After the Bank of Canada slashed interest rates by 1.5 percent in March due to the pandemic arising around, which led to lower mortgage rates. But it has yet not let to a decrease in car loan interest rates. borrower’s job security is playing a major role in this decision as employment uncertainty has a greater impact on the risk involved with lending. Many companies are going out of business which results in many unemployment due to coronavirus outbreak.

Job security not only plays an important role when it comes to lower interest but also impacts the foremost process of approval of the loan. I think employment uncertainty will lead to rejection of loans even before interest rates could come into the picture.
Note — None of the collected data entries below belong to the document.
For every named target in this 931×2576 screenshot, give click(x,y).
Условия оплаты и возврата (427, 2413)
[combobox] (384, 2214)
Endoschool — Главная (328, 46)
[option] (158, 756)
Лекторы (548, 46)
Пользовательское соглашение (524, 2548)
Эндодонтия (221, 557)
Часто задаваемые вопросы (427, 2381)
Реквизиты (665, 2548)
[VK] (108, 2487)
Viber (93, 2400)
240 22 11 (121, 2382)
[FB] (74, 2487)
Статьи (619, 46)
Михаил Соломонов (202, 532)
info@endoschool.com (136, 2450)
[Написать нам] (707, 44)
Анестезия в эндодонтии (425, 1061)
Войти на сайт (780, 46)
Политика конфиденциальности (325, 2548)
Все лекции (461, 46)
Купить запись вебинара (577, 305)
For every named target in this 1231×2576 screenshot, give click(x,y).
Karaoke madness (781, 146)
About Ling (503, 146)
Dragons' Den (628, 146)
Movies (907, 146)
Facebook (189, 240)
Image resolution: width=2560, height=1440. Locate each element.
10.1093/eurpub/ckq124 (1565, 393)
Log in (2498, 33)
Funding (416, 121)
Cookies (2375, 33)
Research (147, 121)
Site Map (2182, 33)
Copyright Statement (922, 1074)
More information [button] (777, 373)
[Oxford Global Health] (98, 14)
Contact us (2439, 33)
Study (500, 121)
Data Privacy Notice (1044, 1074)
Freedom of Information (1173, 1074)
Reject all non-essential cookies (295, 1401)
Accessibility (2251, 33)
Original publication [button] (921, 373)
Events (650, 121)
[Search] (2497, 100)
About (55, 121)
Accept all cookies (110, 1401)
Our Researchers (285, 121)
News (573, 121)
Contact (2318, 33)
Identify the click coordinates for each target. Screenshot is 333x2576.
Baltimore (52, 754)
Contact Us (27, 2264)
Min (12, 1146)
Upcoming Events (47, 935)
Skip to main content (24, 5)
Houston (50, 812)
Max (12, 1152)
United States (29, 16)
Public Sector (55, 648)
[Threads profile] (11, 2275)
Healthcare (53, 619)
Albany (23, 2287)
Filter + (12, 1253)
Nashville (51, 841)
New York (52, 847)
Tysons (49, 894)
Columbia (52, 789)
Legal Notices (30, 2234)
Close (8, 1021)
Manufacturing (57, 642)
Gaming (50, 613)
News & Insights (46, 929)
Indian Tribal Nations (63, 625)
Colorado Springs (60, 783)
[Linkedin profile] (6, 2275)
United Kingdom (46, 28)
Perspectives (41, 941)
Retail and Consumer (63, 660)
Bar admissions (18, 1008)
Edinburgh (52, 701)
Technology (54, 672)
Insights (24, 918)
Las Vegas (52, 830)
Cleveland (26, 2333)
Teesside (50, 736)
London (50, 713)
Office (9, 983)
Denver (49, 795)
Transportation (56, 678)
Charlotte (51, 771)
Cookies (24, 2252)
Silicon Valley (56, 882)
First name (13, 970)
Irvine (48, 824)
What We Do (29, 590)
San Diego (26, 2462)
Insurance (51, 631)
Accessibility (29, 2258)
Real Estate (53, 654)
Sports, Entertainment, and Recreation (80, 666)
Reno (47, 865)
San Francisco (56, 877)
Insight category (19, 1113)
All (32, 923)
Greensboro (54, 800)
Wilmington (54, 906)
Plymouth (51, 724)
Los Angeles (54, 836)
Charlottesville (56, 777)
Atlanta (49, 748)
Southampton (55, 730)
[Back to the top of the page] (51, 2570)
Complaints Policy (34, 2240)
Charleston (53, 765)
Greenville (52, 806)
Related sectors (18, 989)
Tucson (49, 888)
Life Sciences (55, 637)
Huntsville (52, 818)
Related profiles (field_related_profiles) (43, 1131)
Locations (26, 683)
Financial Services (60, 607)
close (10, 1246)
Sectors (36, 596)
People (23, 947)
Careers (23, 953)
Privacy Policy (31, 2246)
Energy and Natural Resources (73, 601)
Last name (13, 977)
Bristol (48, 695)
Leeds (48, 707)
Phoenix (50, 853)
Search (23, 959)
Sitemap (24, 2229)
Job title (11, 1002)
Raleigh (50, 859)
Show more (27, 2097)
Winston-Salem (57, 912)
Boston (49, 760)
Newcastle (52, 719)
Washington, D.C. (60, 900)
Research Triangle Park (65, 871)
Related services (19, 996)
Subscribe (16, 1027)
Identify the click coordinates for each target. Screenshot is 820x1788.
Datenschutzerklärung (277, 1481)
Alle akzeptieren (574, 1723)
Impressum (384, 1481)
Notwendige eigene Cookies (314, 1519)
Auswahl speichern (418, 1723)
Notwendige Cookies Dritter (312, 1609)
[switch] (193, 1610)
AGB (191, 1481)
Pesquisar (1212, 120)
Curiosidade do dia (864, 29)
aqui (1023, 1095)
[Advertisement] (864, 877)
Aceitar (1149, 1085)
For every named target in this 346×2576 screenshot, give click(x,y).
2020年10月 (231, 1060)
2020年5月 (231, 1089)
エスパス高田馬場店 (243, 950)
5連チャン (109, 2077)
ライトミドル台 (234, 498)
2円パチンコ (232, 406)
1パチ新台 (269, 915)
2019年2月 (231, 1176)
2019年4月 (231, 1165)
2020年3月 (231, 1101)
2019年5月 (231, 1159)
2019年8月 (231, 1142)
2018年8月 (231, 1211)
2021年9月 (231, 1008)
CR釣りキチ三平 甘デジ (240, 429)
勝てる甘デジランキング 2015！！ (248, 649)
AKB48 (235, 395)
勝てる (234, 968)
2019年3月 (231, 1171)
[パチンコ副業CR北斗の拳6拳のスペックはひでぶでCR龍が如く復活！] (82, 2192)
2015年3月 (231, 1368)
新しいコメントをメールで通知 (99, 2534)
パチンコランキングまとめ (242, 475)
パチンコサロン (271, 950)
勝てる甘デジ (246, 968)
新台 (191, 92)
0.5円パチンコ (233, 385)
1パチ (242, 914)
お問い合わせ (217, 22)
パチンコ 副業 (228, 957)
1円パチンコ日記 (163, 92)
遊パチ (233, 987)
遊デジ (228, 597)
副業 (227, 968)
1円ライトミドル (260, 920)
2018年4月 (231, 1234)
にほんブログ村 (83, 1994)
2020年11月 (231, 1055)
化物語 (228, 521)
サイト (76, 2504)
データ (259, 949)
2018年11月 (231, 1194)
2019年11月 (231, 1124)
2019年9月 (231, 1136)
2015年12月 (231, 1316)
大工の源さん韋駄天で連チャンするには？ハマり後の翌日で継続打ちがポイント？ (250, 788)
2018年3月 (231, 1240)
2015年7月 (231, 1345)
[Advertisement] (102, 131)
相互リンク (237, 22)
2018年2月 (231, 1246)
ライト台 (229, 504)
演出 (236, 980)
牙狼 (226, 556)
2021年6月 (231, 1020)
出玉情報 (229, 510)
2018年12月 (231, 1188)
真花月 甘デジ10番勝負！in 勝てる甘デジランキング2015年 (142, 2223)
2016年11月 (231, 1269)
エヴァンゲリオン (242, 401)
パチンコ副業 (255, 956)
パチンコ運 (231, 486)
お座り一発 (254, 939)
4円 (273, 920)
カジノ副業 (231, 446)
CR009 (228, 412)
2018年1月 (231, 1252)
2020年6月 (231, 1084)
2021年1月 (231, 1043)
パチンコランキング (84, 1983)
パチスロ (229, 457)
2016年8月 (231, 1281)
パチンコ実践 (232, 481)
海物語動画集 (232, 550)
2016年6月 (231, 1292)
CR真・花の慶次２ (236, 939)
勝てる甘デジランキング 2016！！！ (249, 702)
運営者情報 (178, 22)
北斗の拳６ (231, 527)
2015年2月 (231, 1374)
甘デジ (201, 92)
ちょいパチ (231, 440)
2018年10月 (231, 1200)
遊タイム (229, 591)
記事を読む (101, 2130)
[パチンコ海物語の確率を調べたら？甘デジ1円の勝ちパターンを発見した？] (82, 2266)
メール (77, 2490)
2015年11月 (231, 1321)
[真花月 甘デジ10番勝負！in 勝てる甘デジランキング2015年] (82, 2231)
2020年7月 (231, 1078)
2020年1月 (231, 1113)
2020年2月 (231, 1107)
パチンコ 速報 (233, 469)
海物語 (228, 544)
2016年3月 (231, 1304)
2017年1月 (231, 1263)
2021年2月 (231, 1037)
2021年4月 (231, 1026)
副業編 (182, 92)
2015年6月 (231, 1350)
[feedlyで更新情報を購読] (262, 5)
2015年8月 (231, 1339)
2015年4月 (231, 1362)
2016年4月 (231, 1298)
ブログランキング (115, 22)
Factors Affecting Interest Rates of A Car Loan

Job Security

Job security is the factor playing a major role in the interest rates of car loans, as it simply helps you get a car loan at your favorable interest rates. But job security and lack of stable employment history couldn’t help because lenders consider these as major factors in terms of interest rates.

Type of vehicle

Type of vehicle whether old or now also determines the interest rate of car loans, as the older vehicle has higher interest rates than those vehicles which are new ones.

Debt-income ratio

The money which you earn and the money which you owe as debt is known as the debt-income ratio. Companies are likely to increase interest rates if you have a poor debt-income ratio, it doesn’t matter how high income you earn if your debt is even higher than that as it seems as if you are prone to default on loan repayments.


The strength of the economy also plays a major role in deciding the interest rate of car loans as there are many investors available to finance when the economy is booming and would result in lower interest rates but vice versa when the economy is flattening.

If Interest Rates of Loan Dropped?

Even if interest rates of car loans dropped then also there won’t be many people seeking for the loan until COVID-19 gets eradicated because in current scenario people are more in need of essentials and not luxuries, it could be avoided for a while but once things get back to normal then there might be an increase of borrowers.

car loan interest

If Car Loan Interest Rates Are Reduced, Will it Lead To An Increase In Car Financing?

As earlier discussed car financing depends on investors who are available in the market which is led by a booming economy and the current economy is flattened henceforth lack of investors and car financers. Reduction in car loan interest alone cannot change the scenario when there are too many factors affecting the current scenario.